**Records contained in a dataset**
● ● ● ●

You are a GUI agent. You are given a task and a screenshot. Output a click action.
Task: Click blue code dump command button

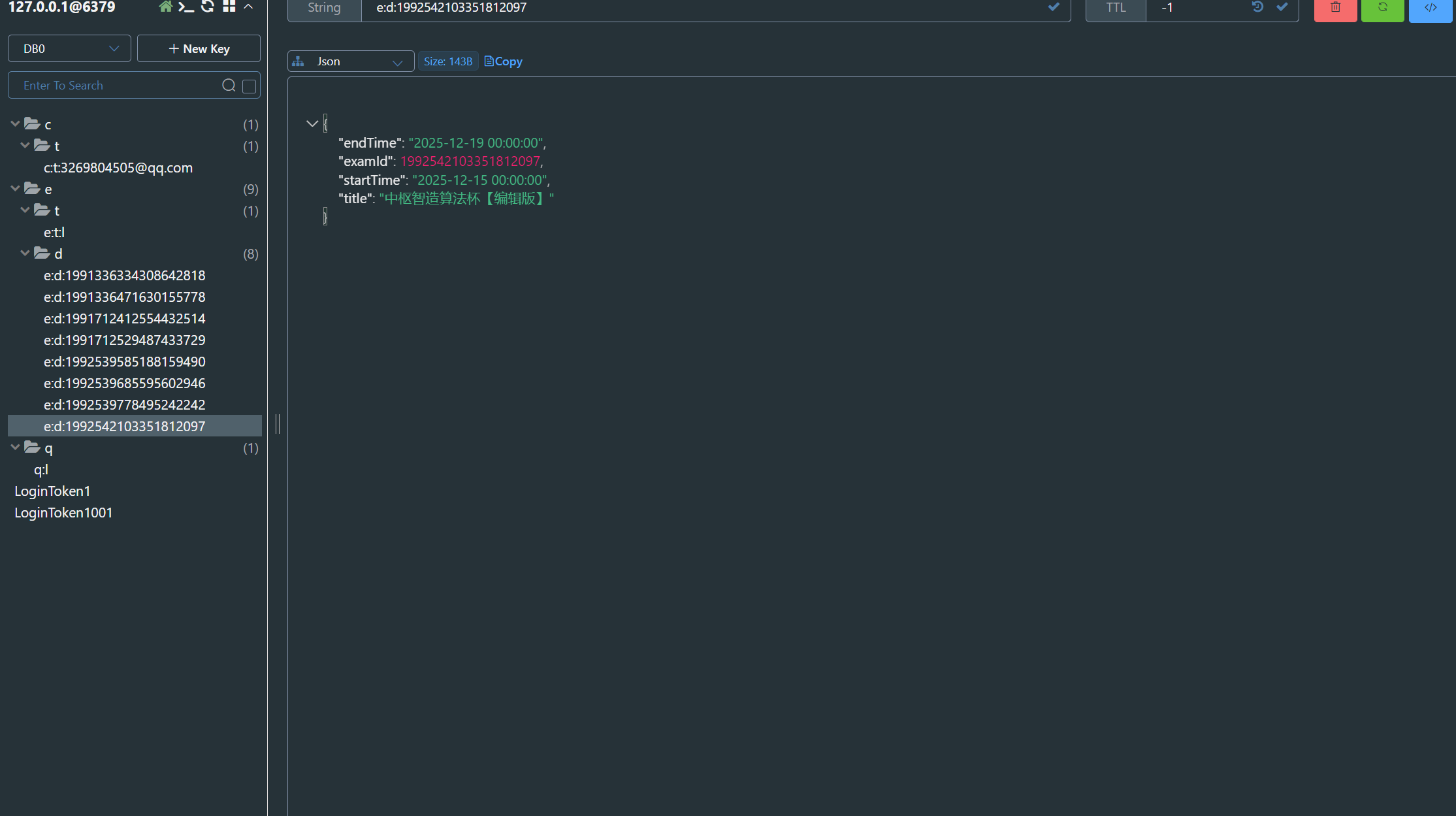pyautogui.click(x=1430, y=8)
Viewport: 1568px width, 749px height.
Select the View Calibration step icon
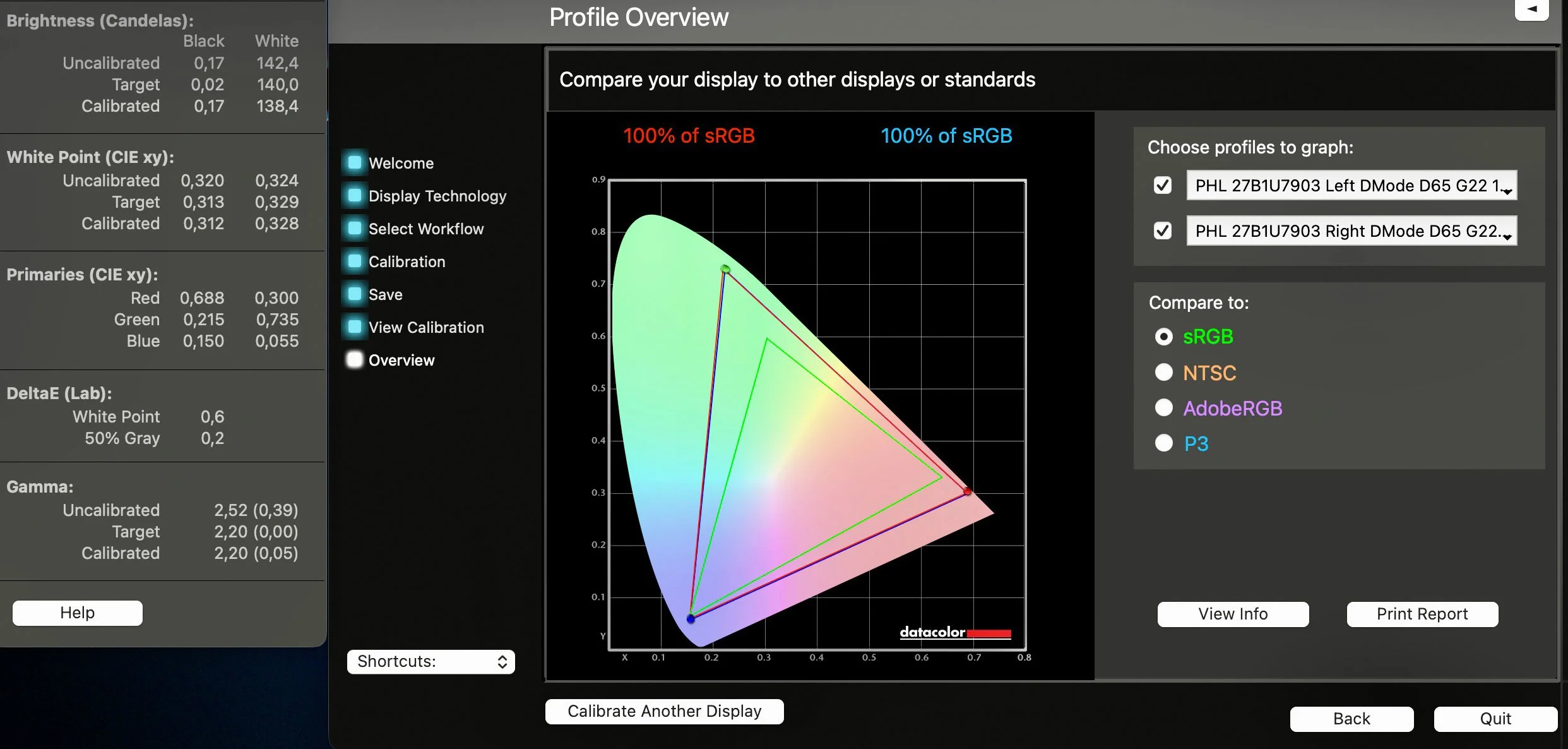click(355, 327)
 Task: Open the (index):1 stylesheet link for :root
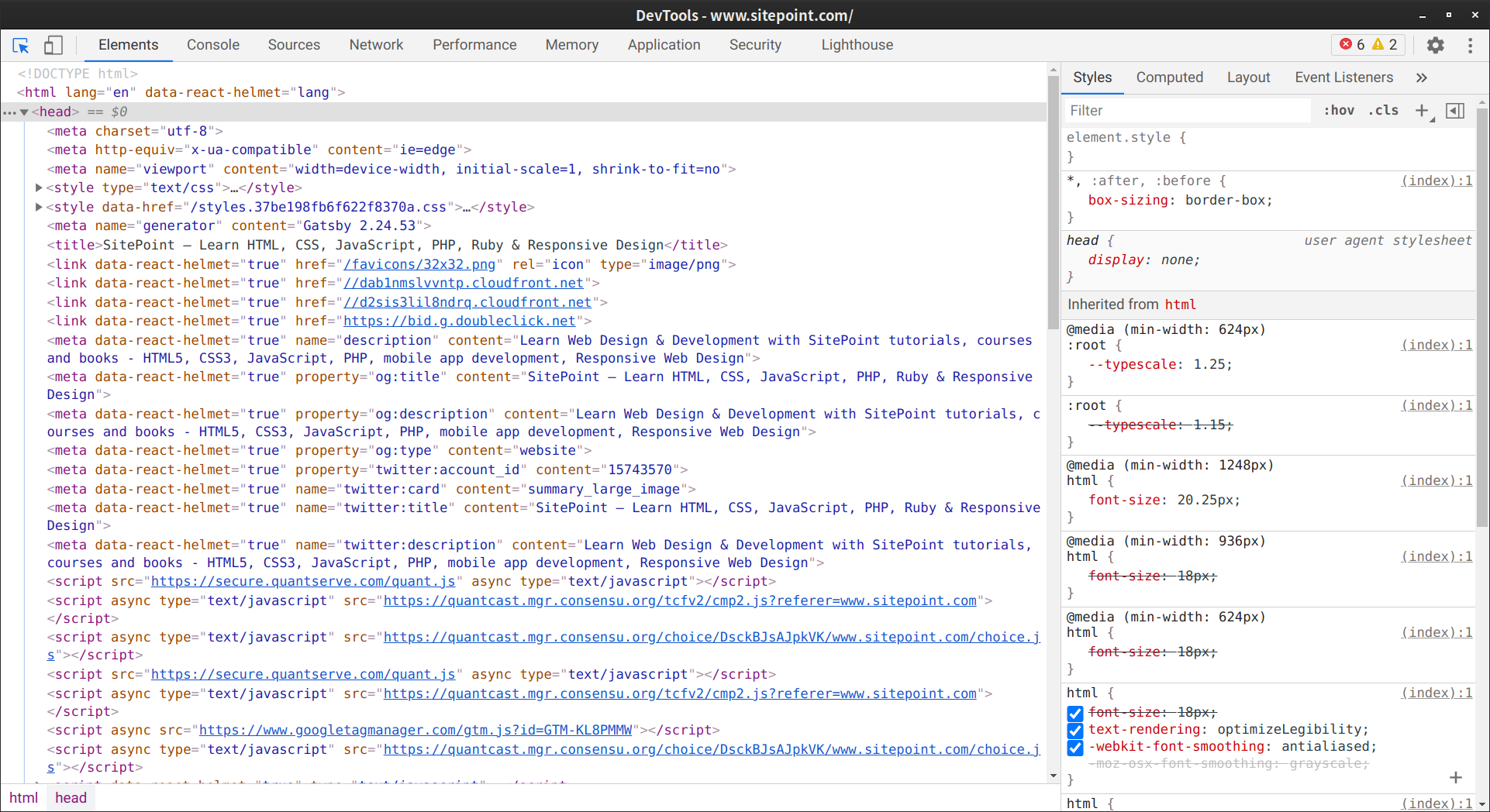1436,345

● ● ● ●

**Task prompt**
Set down again, exactly, the lines from the one with "Task: Click blue code dump command button" to the last line of the data, both included and pictures excluded.

**Written response**
Task: Click blue code dump command button

pyautogui.click(x=1430, y=8)
Viewport: 1568px width, 749px height.
Select the View Calibration step icon
click(355, 327)
 Task: Open the (index):1 stylesheet link for :root
1436,345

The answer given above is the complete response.